There's a wide variety of ports on the sides of the Aero, for monitors and peripherals. On the left, you'll find an Ethernet jack, a USB 3.0 port, HDMI output, a mini DisplayPort and a headphone jack. On the right, there's an SD card reader, a Thunderbolt 3 port and a pair of USB 3.0 ports.
Gigabyte's 15.6-inch, 1080p display has gone through X-Rite Pantone's color-calibration program, which means the screen should look great. And here's the good news: That's not just marketing speak. It's bright and vivid, though some competitors offer even more striking hues.
When I watched the trailer for Thor: Ragnarok, Hela's cape was a beautiful shade of emerald and the fire monster Surtur was bright red and orange. The lightning that Thor summons was so crisp that I could see every branch. When I played Star Wars Battlefront, I could make out every nook and cranny on the planet Hoth while I took part in a dogfight in the skies above the surface.
The screen covers an excellent 106 percent of the sRGB color gamut, above the mainstream average of 97 percent. The Predator (110 percent) and Blade (114 percent) were slightly livelier, but nothing came close to the XPS 15 and its 188 percent.
Those colors are extremely accurate, too. The Aero has a Delta-E color-accuracy score of 0.18 (0 is ideal), which is much better than the average (2.1), as well as the scores form the Predator (1.4), XPS 15 (also 1.4) and Blade (2.4).
The display is also nice and bright for gaming or multimedia editing. The screen measured 324 nits on our light meter, exceeding the average (269 nits) and scores from the Predator (268 nits), XPS 15 (282 nits) and Blade (310 nits).
Keyboard and Touchpad
Wow, these keys feel great. With a combination of 1.6 millimeters of travel and the 80 grams of force required to press, they're slightly stiffer than I'm used to, but I fell in love with them over time.

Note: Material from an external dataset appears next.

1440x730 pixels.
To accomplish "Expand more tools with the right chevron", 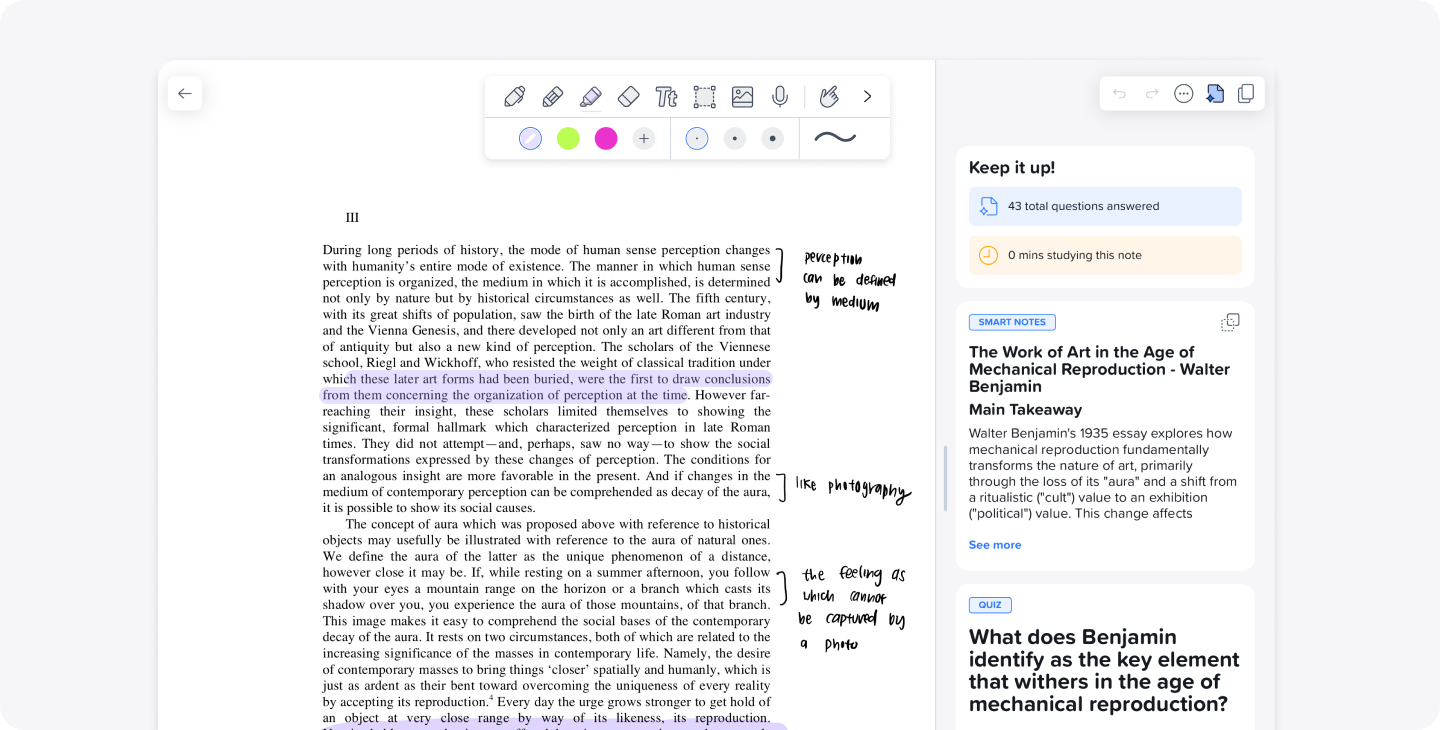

They're clicky (and make the requisite clicking sound, which I love), and you can feel the keys pop up against your fingers. I did, however, find the edges on the palm rest to be a bit sharp, and the extra pressure boosted my error rate. On the 10fastfinger.com typing test, I reached 110 words per minute, within my average range, but had a 5 percent error rate rather than my usual 2 percent.
The 4.1 x 2.4-inch touchpad is disappointing. While it's smooth and accurate, its Elan drivers don't support every Windows 10 gesture. Sure, you can pinch to zoom or two-finger swipe, but you can't tap three fingers to summon Cortana or swipe windows away to reveal your desktop. I wish Gigabyte had gone with Microsoft's Precision drivers instead.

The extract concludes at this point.